Quinacrine (QC) binds with high affinity to the intracellular storage granules of juxtaglomerular cells (JG-cells) in the afferent arteriolus of the glomerulus of the kidney. The release of QC bound to JG-cells was studied. The cells were stimulated by renal ischemia and hemorrhagic shock combined with immobilization stress. One hour after onset of renal ischemia QC-JGI in 14C-QC-treated rats decreased to .apprx. 40% in the ischemic kidney compared to a nonligated control kidney. The 14C-contents in the ischemic kidney decreased to 33% of that in the untouched control kidney. Hemorrhagic shock was obtained by bleeding into a reservoir for 15 min or 1 h. Rats who received QC or 14C-QC 1 h before onset of bleeding showed no change in QC-JGI (15 min shock) or 14C-contents (1 h shock) compared to controls. This was probably due to formation of new QC-binding granules, which binds circulating quinacrine thereby masking a release.

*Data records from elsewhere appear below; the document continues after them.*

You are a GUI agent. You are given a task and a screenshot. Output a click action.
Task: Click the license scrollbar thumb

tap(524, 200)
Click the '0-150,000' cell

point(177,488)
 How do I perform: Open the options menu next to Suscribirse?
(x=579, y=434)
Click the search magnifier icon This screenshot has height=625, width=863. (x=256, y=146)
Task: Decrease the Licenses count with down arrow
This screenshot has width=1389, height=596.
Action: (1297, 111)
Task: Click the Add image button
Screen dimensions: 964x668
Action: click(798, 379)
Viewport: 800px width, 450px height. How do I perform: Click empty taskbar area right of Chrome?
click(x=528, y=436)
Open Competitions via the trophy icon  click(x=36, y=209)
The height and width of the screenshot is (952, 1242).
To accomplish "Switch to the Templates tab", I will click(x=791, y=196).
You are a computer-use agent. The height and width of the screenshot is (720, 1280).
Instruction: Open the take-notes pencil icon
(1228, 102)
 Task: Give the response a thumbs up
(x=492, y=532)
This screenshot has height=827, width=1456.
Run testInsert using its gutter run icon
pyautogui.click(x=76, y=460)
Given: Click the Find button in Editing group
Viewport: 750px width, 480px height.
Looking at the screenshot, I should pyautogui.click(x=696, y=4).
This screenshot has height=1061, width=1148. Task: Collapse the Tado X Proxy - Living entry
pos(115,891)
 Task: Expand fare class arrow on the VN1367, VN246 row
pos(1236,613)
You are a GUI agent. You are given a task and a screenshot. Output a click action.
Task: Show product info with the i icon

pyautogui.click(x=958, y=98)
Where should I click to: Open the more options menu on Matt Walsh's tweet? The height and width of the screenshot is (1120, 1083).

If the time between the QC injection and the onset of shock was extended to .apprx. 15 h, when circulating amounts of QC are very low, a decrease of QC-JGI (.apprx. 30% of controls) was seen in the kidneys of the shocked rats. QC in vivo bound to granules of JG-cells could be released with the content of the granules following stimuli known to induce renin release. Quinacrine-binding may provide a new method to study endocrine cells in the way it has been used in the present study as a marker of JG-cell activity.